Schema Tracker

Tracking schema changes in Vstreams

Tracking schema changes in Vstreams #

Motivation #

Currently, Vstreams work with a single (the latest) database schema. On every DDL the schema engine reloads the schema from the database engine.

All Vstreams on a tablet share a common engine. Vstreams that are lagging might be seeing a newer (and hence incorrect) version of the schema in case ddls were applied in between.

In addition reloading schemas is an expensive operation. If there are multiple Vstreams each of them will separately receive a DDL event resulting in multiple reloads for the same DDL.

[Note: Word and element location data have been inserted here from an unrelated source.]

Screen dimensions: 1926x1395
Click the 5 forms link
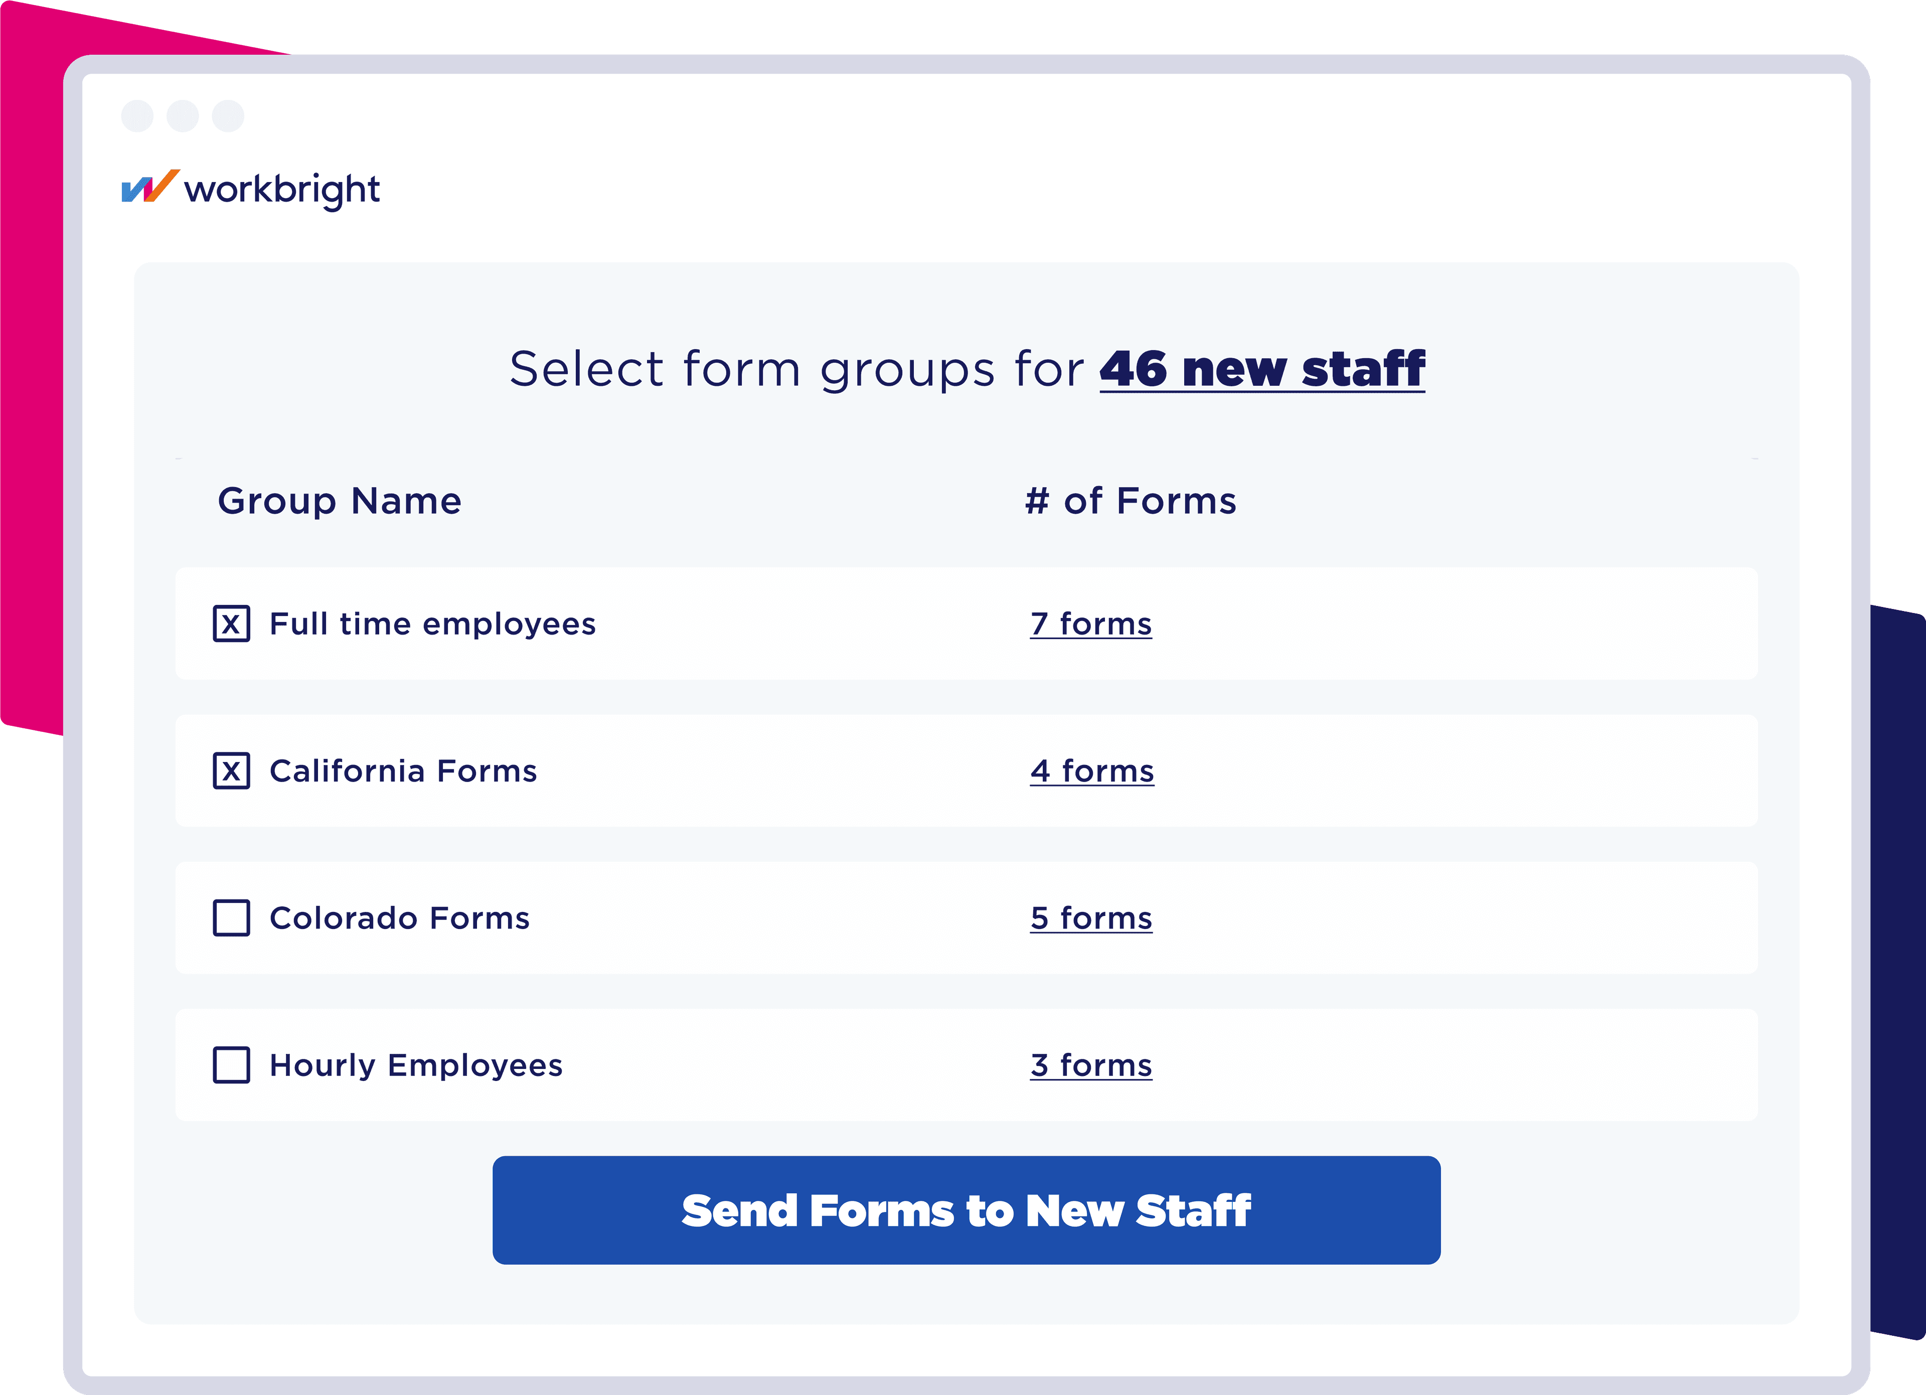coord(1090,917)
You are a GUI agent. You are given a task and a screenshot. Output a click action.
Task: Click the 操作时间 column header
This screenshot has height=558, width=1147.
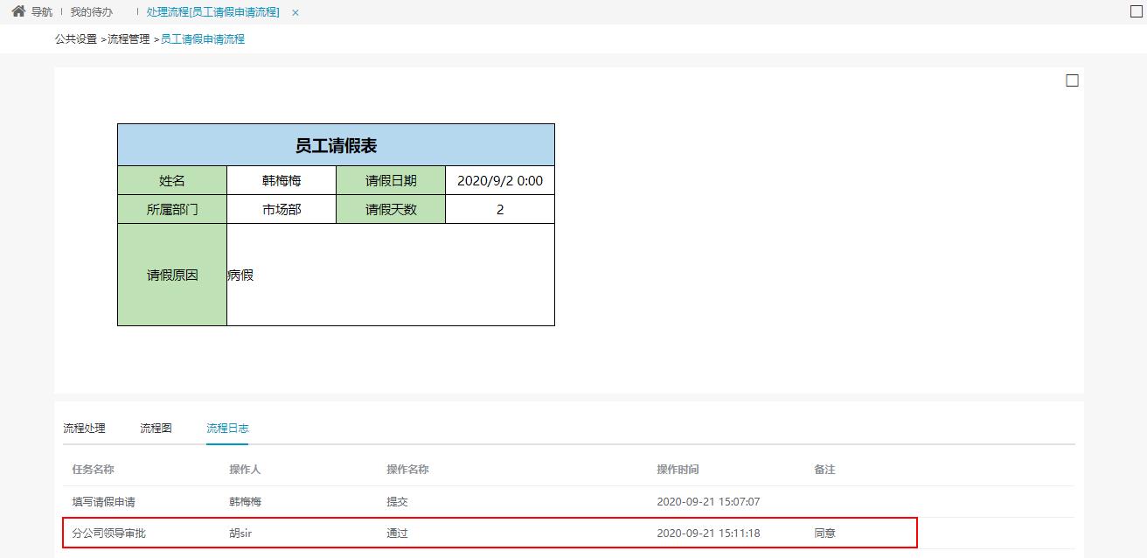point(678,469)
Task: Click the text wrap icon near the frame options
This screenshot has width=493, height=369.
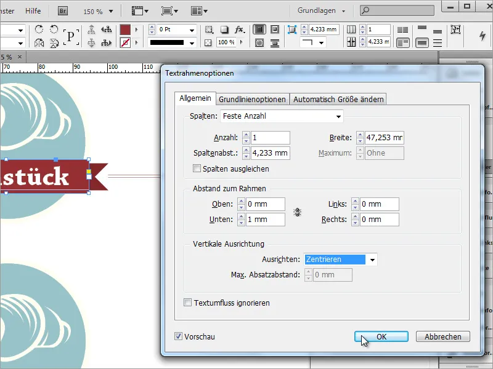Action: coord(259,29)
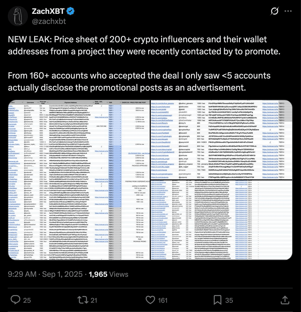Click the reply count 25
The image size is (301, 312).
(27, 300)
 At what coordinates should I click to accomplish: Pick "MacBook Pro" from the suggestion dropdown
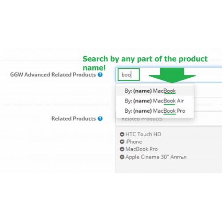tap(155, 111)
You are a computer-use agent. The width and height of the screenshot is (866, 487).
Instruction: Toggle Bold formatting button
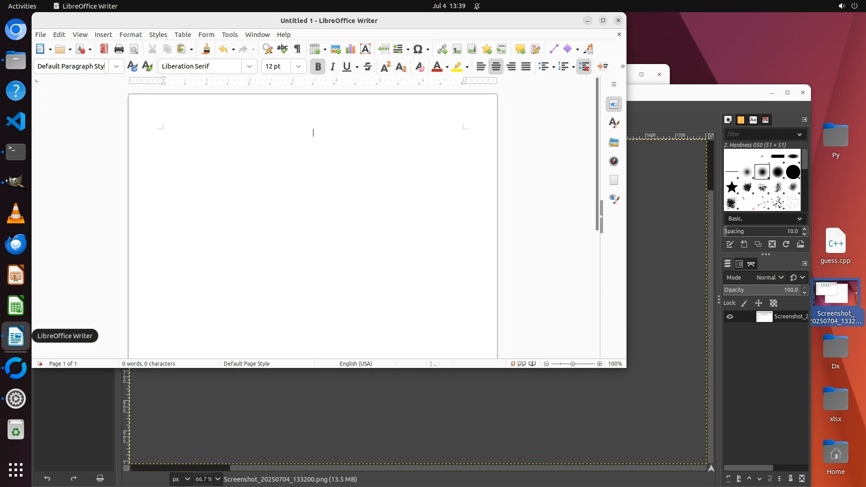(x=318, y=67)
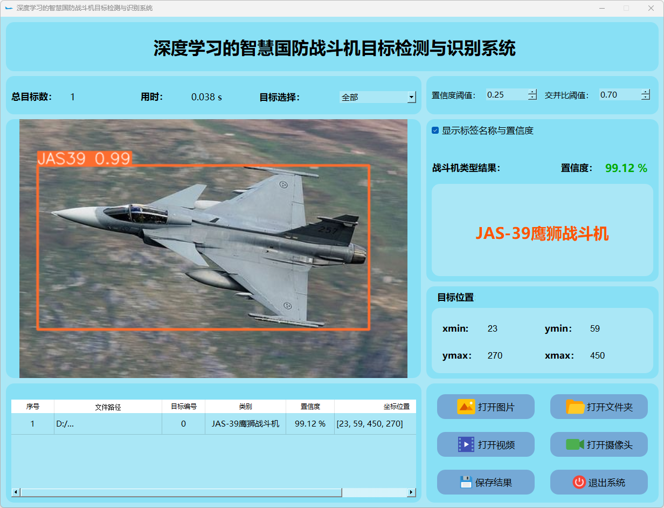Click the camera icon on 打开摄像头 button
664x508 pixels.
click(x=575, y=444)
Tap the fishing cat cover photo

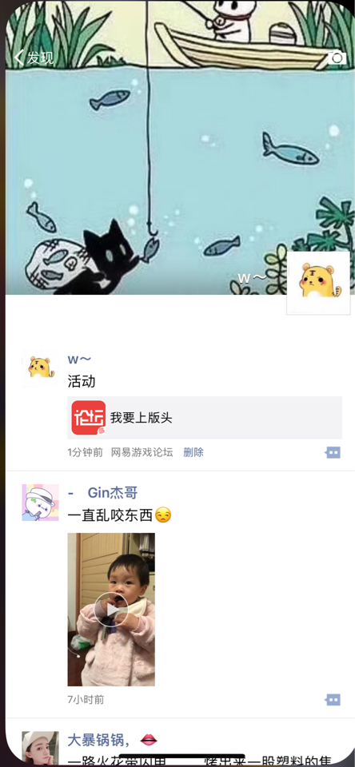[178, 148]
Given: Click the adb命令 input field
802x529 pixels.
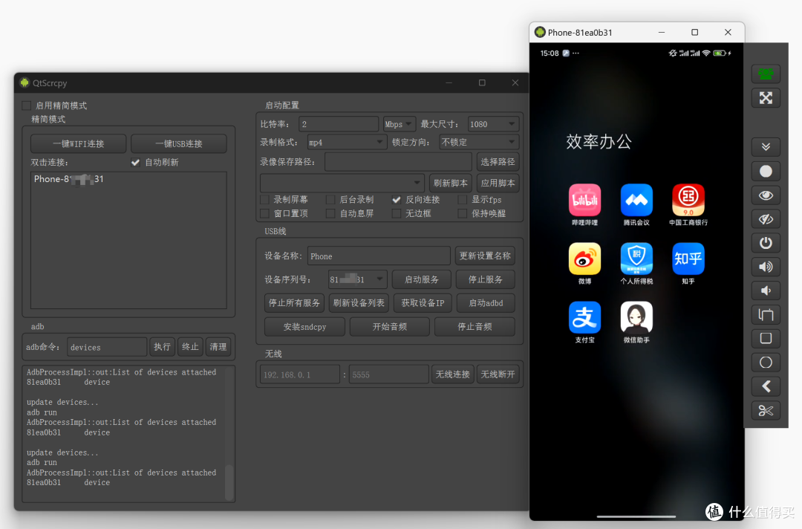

For full functionality, schema tracking relies on non-default Vitess vttablet options: -watch_replication_stream and -track_schema_versions. Specifically, performing a Vstream from a non-primary tablet while concurrently making DDL changes to the keyspace without one or both of these tablet options will result in incorrect Vstream results.

Goals #

  1. Provide a mechanism for maintaining versions of the schema
  2. Reduce the number of redundant schema loads

Model #

We add a new schema_version table in _vt with columns, including, the gtid position, the schema as of that position, and the ddl that led to this schema. Inserting into this table generates a Version event in Vstream.

Actors #

Schema Engine #

Schema engine gets the schema from the database and only keeps the last (latest) copy it loaded. It notifies subscribers if the schema changes. It polls for the latest schema at intervals or can be explicitly requested to load the schema.

Replication watcher #

Replication watcher is a Vstream that is started by the tabletserver. It notifies subscribers when it encounters a DDL

Version Tracker #

Version tracker runs on the primary. It subscribes to the replication watcher and inserts a new row into the schema_version table with the latest schema.

Version Historian #

Version historian runs on both primary and replica and handles DDL events. For a given GTID it looks up its cache to check if it has a schema valid for that GTID. If not, on the replica, it looks up the schema_version table. If no schema is found then it provides the latest schema which is updated by subscribing to the schema engine’s change notification.

Notes #

  • Schema Engine is an existing service
  • Replication Watcher already exists and is used as an optional Vstream that the user can run. It doesn’t do anything specific: it is used for the side-effect that a Vstream loads the schema on a DDL, to proactively load the latest schema.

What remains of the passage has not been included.